• **REQUIRED TASK**
Copy the data word for word, starting at the line with "You are a GUI" and continuing through the end, without the pictures.

━━ RECORDS SHOWN ━━

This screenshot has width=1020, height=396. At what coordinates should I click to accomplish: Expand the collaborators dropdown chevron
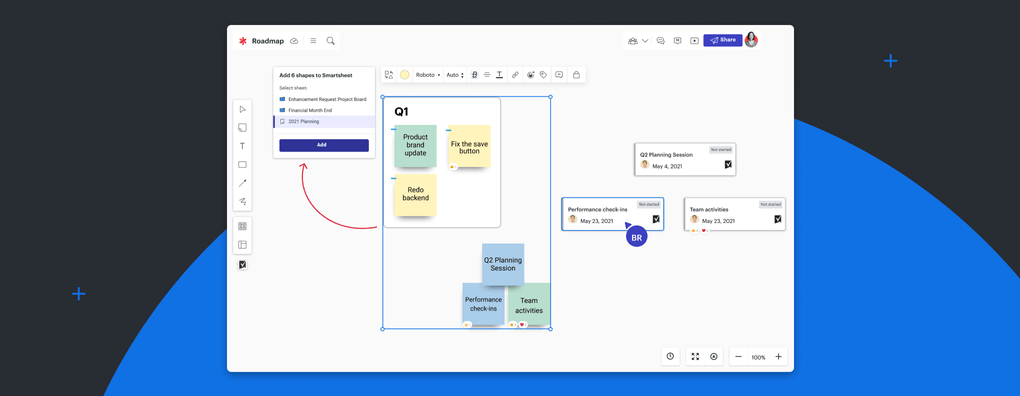point(645,40)
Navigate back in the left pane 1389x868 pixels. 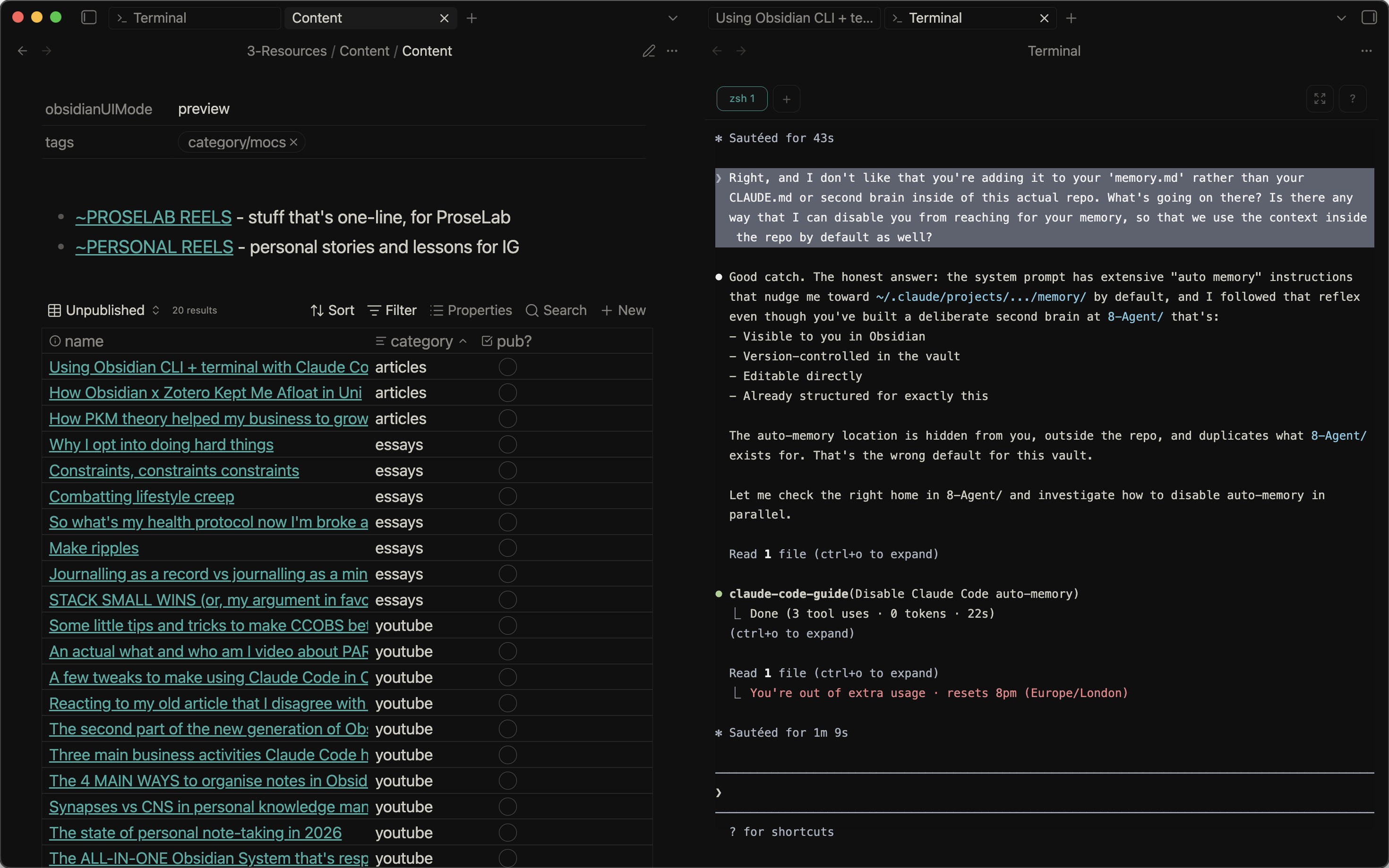(22, 51)
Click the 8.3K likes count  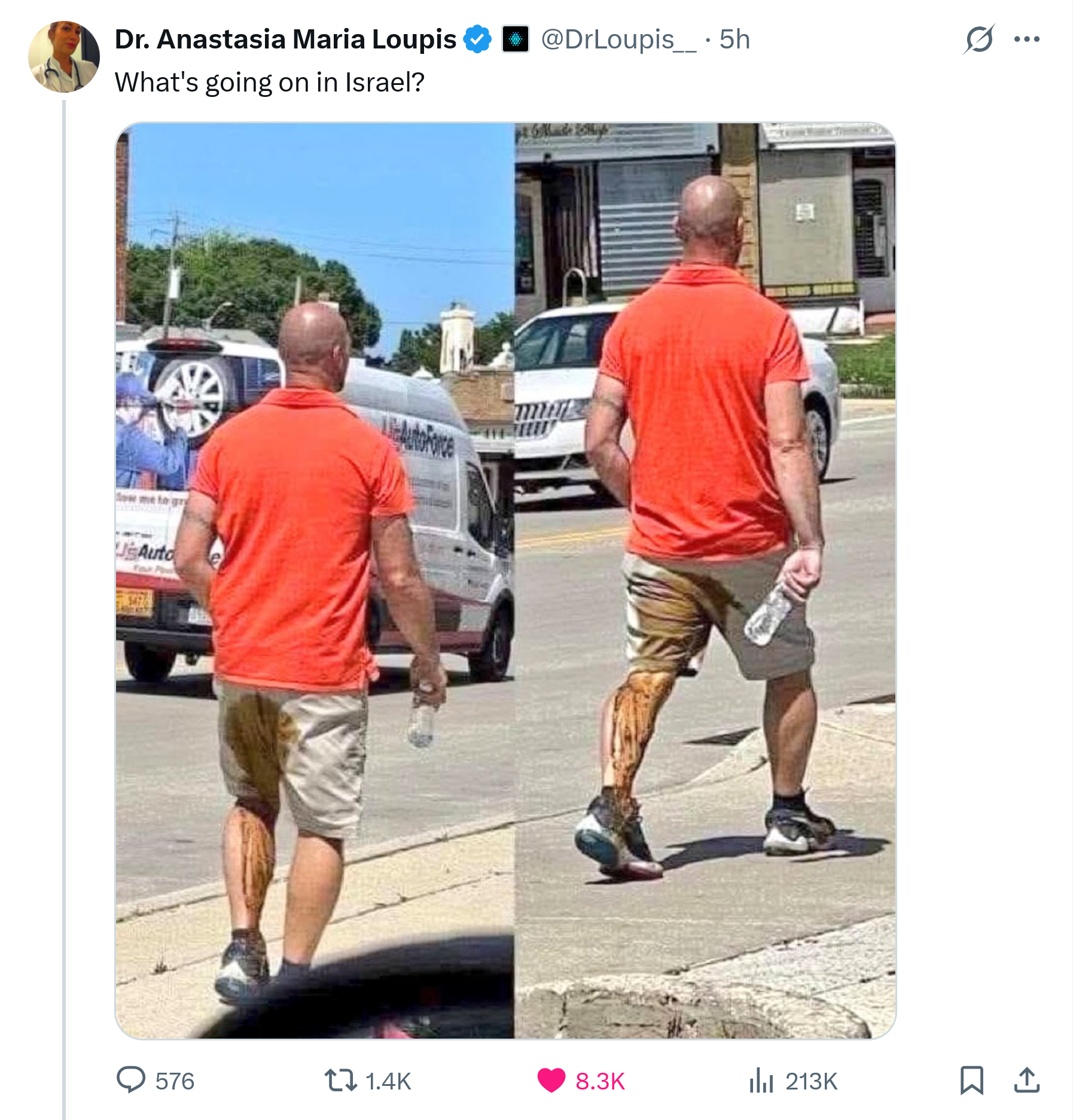[600, 1081]
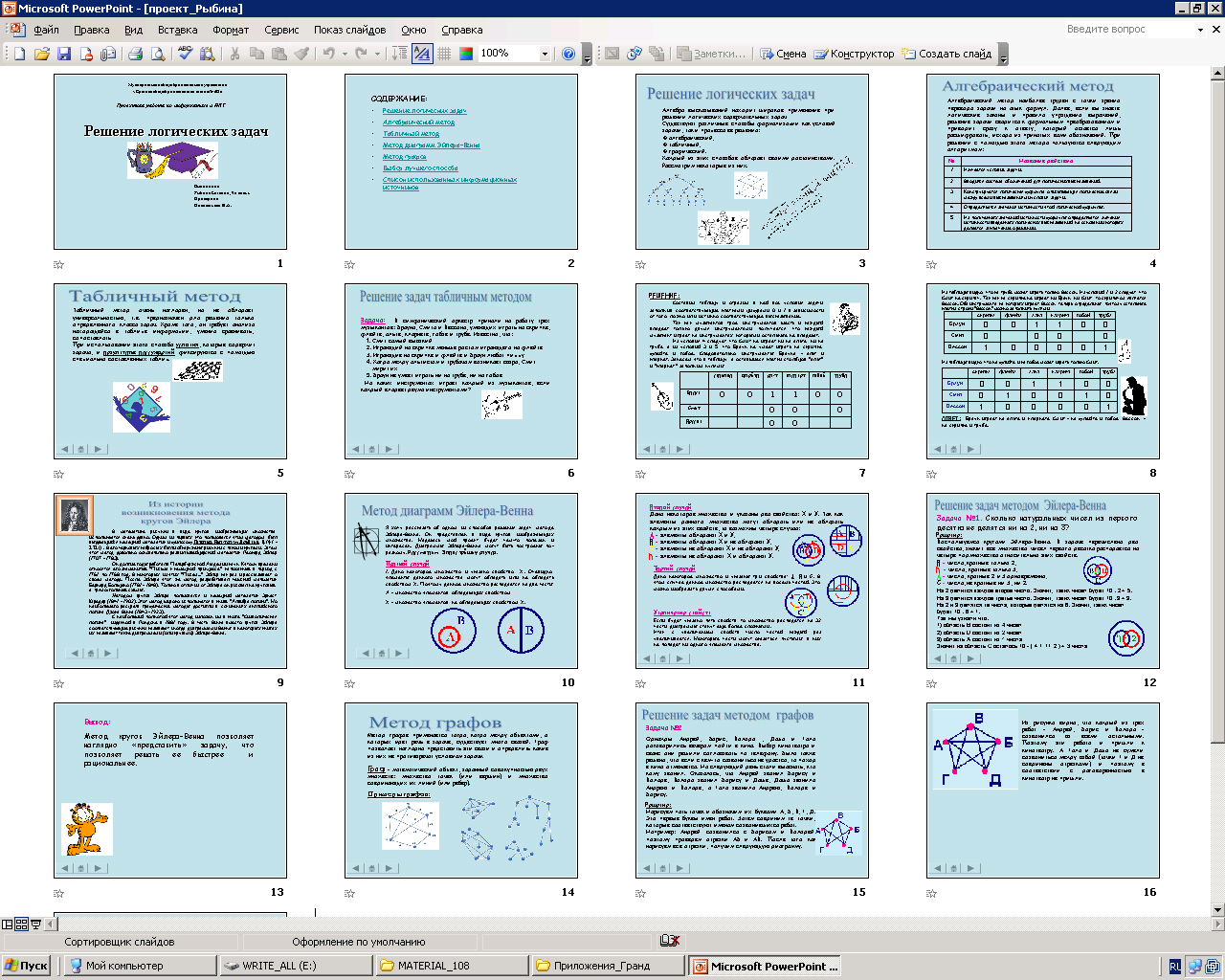Switch to Normal view in bottom-left corner
The height and width of the screenshot is (980, 1225).
pyautogui.click(x=8, y=924)
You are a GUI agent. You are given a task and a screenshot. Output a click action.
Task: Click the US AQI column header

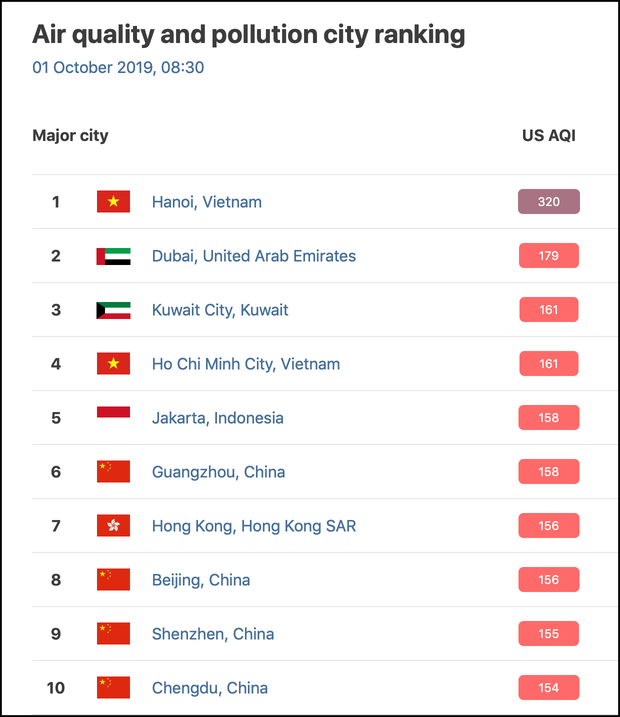549,135
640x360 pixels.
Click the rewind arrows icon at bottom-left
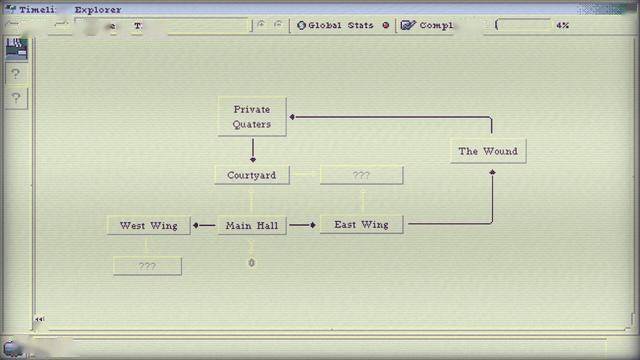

━━━

• **ANSWER**
You are a GUI agent. You are given a task and a screenshot. Output a click action.
Task: Click the US AQI column header

549,135
640x360 pixels.
Click the rewind arrows icon at bottom-left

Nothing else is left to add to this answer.